About this time of year I long for the things I cannot have. With the mountain passes still choked with snow I'm reminded of good times spent in the woods and forests, high above all other things.

Hunting season starts with forest grouse. And the county&#8230;breathtaking. Deep blue skies dotted with wispy clouds. Primeval pine choked forests. Gurgling brooks.









And a quarry of subtle beauty.









Higher still I climb. And even higher yet, till I can go no more; White-tailed Ptarmigan is my target. 









Alpine tundra is his domain.









Soon the passes become a hunter's nightmare.









So down I go, to the reign of the Chukar Partridge. Frosty it may be.

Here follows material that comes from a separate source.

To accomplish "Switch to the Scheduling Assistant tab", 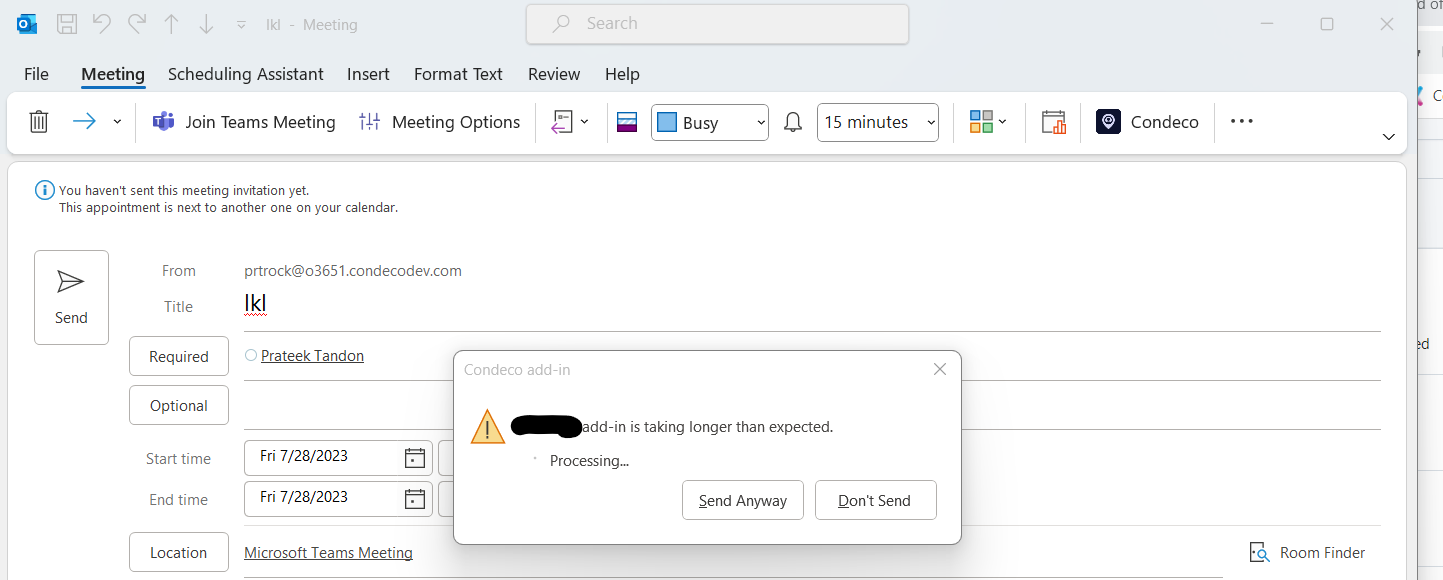I will (x=245, y=74).
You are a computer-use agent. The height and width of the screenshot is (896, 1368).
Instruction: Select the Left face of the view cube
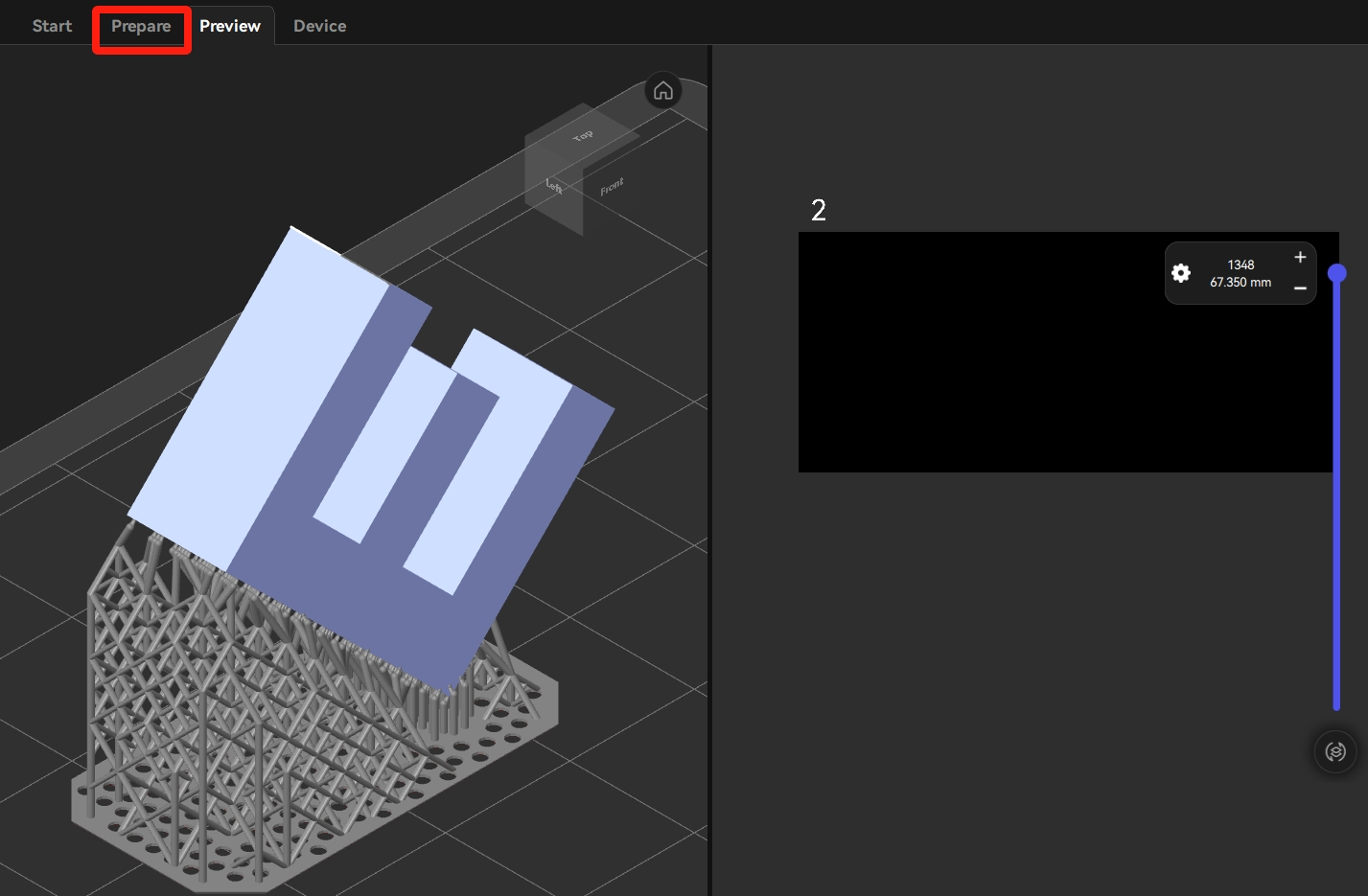tap(554, 187)
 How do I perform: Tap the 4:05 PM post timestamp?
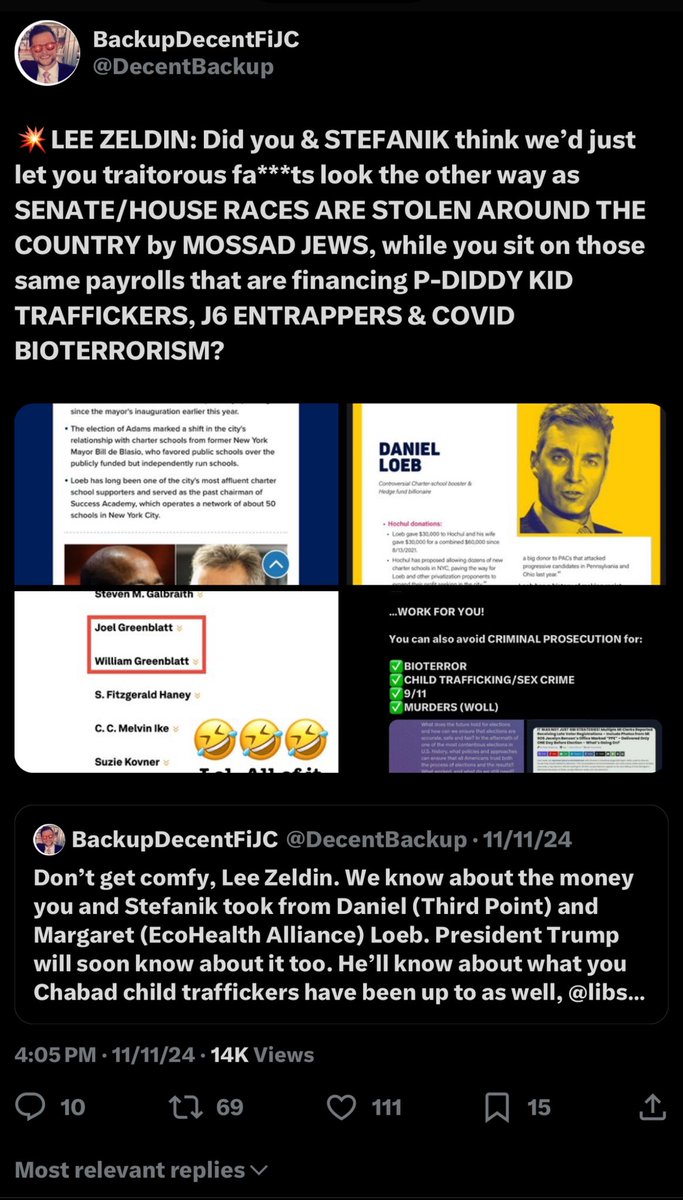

After searching my soul I found him.









And in good company.









The west is a good place to live.

Caleb


----------



## deadicated1 (Mar 17, 2008)

wow!! those pics are beautiful, and i enjoyed the writing too. thanks for those. ya just cant beat the beauty of good grouse country


----------



## Al Hansen (Sep 7, 2007)

Nicely done


----------



## spiraleyes (Nov 25, 2007)

Great pictures! I really want to get my dog going on grouse and chukars.


----------



## Riverrat77 (Sep 7, 2007)

Good stuff Caleb... I sure hope to get a peek at some ptarmigan country sooner or later. It sounds breathtaking.....


----------



## stillhuntin (Feb 14, 2008)

"subtle beauty"-that double is not so subtle-but truly beautiful.
The chukar on gray rock needs a frame!
Very nicely done!!
I can _feel _9K+ elev
Thank you


----------



## wyogoob (Sep 7, 2007)

Good stuff.


----------



## fixed blade XC-3 (Sep 11, 2007)

Those are some truly great pictures.

One a side note. Did it make you nervous getting that close, to the red headed hippie with a shoot gun, in the 5th picture?


----------